Let $((-\pi,\pi], \mathcal{B}((-\pi,\pi]), \mu)$ be a measure space with Lebesgue measure $\mu$. Show that for $m, d\in\mathbb{N}$,
$$
\int_{-\pi}^\pi \left|\lim_{m\to\infty}\lim_{d\to \infty} \sqrt{d}\cos(m!x)^{2d}\right|dx=0
$$
and
$$
\lim_{m\to\infty}\lim_{d\to \infty}\int_{-\pi}^\pi \left| \sqrt{d}\cos(m!x)^{2d}\right|dx=1/\sqrt{\pi}
$$
It seems that we can use this result: Show that $ \frac{1}{n}\sum_{k=1}^n[\cos (x+k)]^d\to (d-1)!!/d!! \mbox{ for $d$ is even } $
for $m$-a.e. all $x\in (-\pi, \pi]$ that
$$
\frac{1}{n}\sum_{k=1}^n[\cos (x+k)]^d\to (d-1)!!/d!!\sim \frac{1}{\sqrt{d\pi}} \mbox{ for $d$ is even }
$$
otherwise it is $0$, as $n\to \infty$.
Best Answer
For the first one, for a fixed $m \in \mathbb{N}$ and for any $x \neq \frac{k\pi}{m!}$, $|\cos{(m!x)}|<1$, so
$$ \lim_{d \to \infty} \sqrt{d} \left(\cos{(m!x)}\right)^{2d} = 0 $$
so if you take $m$ to infinity avoiding those points the limit is always zero, since the set
$$ \left\{x \in [-\pi,\pi] \colon x=\frac{k\pi}{m!} \ \text{for some} \ k \in \mathbb{Z} \ \text{and} \ m \in \mathbb{N}\right\} $$ is countable, the function that you are integrating is zero a.e.

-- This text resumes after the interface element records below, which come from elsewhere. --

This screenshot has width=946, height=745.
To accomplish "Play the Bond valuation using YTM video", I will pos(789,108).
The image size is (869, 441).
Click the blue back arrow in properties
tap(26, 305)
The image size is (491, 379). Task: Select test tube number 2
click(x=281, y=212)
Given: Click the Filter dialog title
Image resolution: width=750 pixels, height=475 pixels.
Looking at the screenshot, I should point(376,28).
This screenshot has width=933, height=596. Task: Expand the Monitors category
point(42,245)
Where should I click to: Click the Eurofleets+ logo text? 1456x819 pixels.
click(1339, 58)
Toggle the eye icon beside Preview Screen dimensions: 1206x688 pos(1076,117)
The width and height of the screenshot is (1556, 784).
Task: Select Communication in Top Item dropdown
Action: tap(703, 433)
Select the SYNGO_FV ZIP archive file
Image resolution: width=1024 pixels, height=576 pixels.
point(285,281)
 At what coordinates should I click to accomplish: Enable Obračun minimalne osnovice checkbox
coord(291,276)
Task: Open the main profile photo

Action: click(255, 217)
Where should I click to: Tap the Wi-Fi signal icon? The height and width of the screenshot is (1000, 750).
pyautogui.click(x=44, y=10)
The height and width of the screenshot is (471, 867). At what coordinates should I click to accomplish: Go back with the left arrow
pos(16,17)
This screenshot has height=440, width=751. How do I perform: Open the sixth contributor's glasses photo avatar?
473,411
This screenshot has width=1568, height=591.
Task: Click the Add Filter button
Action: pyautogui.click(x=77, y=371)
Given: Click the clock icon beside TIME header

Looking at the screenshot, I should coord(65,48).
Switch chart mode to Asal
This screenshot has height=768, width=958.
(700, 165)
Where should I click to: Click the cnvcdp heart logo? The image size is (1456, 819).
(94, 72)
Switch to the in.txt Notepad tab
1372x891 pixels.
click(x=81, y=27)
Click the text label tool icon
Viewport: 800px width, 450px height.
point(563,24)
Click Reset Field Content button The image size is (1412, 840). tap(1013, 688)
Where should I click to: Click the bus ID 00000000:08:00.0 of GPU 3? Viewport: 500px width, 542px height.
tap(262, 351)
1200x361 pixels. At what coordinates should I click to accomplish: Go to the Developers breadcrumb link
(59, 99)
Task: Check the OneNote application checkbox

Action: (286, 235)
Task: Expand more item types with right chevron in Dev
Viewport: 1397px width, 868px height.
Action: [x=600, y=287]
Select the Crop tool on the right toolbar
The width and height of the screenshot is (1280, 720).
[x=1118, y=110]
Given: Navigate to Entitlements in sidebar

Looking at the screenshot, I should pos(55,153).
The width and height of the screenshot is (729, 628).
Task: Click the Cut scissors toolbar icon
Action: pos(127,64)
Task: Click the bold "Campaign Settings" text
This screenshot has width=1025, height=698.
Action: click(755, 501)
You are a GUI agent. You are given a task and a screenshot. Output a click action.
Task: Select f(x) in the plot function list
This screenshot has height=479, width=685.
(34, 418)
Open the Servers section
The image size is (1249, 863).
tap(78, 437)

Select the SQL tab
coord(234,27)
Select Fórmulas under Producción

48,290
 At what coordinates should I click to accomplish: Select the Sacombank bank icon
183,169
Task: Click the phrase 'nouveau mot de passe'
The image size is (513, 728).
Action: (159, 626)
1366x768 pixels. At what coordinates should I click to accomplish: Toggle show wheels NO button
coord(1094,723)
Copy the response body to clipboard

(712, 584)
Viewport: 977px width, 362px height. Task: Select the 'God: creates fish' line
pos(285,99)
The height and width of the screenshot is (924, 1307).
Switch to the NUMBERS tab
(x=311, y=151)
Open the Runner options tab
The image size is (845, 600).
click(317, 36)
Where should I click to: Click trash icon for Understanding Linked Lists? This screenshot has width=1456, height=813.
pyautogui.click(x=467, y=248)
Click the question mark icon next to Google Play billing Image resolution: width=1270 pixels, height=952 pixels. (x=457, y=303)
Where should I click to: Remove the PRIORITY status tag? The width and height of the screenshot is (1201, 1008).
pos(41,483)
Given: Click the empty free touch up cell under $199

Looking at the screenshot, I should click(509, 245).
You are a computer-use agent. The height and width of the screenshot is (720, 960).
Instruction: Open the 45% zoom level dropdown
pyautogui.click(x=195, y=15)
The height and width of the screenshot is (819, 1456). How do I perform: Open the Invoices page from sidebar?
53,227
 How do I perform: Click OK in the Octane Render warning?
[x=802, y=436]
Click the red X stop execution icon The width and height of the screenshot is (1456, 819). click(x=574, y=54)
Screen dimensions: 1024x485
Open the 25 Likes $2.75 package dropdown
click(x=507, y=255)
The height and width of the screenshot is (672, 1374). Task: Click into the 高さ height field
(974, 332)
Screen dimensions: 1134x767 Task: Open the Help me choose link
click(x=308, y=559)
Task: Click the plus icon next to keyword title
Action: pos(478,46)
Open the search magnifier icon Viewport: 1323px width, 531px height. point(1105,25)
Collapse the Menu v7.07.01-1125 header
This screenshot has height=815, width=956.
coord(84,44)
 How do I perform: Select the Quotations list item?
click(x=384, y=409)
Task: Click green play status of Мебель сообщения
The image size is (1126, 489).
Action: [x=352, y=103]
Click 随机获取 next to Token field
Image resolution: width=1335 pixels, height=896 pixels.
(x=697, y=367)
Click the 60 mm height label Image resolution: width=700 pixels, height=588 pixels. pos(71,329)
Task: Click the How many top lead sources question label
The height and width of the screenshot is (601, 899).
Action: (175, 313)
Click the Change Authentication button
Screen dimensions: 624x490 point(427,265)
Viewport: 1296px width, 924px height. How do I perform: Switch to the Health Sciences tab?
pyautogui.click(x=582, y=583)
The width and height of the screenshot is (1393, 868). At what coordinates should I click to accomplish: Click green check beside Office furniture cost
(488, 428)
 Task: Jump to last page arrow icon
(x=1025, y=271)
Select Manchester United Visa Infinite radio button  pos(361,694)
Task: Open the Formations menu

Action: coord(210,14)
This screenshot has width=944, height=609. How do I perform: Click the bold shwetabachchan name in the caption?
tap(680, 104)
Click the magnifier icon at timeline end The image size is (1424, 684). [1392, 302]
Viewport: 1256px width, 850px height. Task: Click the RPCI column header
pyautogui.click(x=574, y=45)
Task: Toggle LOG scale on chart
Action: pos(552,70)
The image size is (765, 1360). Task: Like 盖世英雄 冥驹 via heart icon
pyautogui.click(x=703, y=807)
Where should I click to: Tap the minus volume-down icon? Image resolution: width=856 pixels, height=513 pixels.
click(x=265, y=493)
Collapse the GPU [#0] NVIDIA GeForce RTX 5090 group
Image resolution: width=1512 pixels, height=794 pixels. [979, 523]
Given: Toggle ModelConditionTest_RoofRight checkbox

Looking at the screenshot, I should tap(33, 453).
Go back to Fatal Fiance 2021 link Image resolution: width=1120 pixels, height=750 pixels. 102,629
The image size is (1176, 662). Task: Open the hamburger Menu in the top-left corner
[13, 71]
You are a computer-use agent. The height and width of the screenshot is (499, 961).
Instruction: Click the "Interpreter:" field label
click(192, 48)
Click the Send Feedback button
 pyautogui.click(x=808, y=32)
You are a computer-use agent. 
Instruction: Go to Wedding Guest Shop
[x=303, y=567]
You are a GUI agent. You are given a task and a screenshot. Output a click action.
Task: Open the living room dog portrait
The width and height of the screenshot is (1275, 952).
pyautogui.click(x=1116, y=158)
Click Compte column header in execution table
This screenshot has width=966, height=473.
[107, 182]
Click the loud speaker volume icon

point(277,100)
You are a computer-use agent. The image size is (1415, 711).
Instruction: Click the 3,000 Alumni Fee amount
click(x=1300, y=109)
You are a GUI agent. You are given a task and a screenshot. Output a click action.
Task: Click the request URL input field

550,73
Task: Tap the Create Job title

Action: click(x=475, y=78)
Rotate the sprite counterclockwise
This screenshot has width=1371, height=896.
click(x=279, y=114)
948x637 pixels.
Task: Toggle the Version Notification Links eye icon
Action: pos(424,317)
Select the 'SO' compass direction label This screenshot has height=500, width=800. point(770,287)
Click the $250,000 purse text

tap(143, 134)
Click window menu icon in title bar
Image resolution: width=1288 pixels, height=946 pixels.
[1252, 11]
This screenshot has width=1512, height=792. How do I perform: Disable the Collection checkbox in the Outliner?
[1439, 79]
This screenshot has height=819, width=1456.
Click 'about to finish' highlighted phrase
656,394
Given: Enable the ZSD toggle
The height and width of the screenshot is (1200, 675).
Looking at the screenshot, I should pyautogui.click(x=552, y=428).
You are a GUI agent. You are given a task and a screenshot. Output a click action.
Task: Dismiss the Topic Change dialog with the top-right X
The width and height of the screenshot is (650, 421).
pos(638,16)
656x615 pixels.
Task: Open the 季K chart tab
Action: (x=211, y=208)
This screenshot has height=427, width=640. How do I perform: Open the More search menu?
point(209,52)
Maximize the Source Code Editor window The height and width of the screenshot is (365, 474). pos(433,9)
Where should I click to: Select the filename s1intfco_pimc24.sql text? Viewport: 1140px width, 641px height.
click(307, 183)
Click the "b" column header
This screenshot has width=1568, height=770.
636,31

Now, for the second equality, we use that
$$ \int_{-\pi}^{\pi} \left(\cos{x}\right)^{2n} dx = 2\pi\frac{(2n)!}{(2^n n!)^2} $$
notice that, by the formula above and Stirling Formula:
\begin{align*} \int_{-\pi}^{\pi} |\sqrt{d} \left(\cos{(m!x)}\right)^{2d}| dx &= \sqrt{d}\int_{-\pi}^{\pi} \left(\cos{(m!x)}\right)^{2d} dx = \frac{\sqrt{d}}{m!}\int_{-m!\pi}^{m!\pi} \left(\cos{x}\right)^{2d} dx \\ &= \frac{\sqrt{d}}{m!}m!\int_{-\pi}^{\pi} \left(\cos{x}\right)^{2d} dx = \sqrt{d}\frac{2\pi(2d)!}{(2^d d!)^2} \\ &= \frac{2\sqrt{d}\pi}{2^{2d}}\frac{\sqrt{2\pi(2d)}((2d)e^{-1})^{2d}(1+O(d^{-1}))}{(\sqrt{2\pi d}(de^{-1})^{d}(1+O(d^{-1})))^2} \\ &= 2\sqrt{\pi}\frac{1+O(d^{-1})}{(1+O(d^{-1}))^2} = 2\sqrt{\pi} + o(1) \end{align*}
hence
$$ \lim_{m \to \infty} \lim_{d \to \infty} \int_{-\pi}^{\pi} |\sqrt{d} \left(\cos{(m!x)}\right)^{2d}| dx = \lim_{m \to \infty} 2\sqrt{\pi} = 2\sqrt{\pi}. $$
Maybe I made some mistake in my computation because the result in the end was different but I think this idea should work.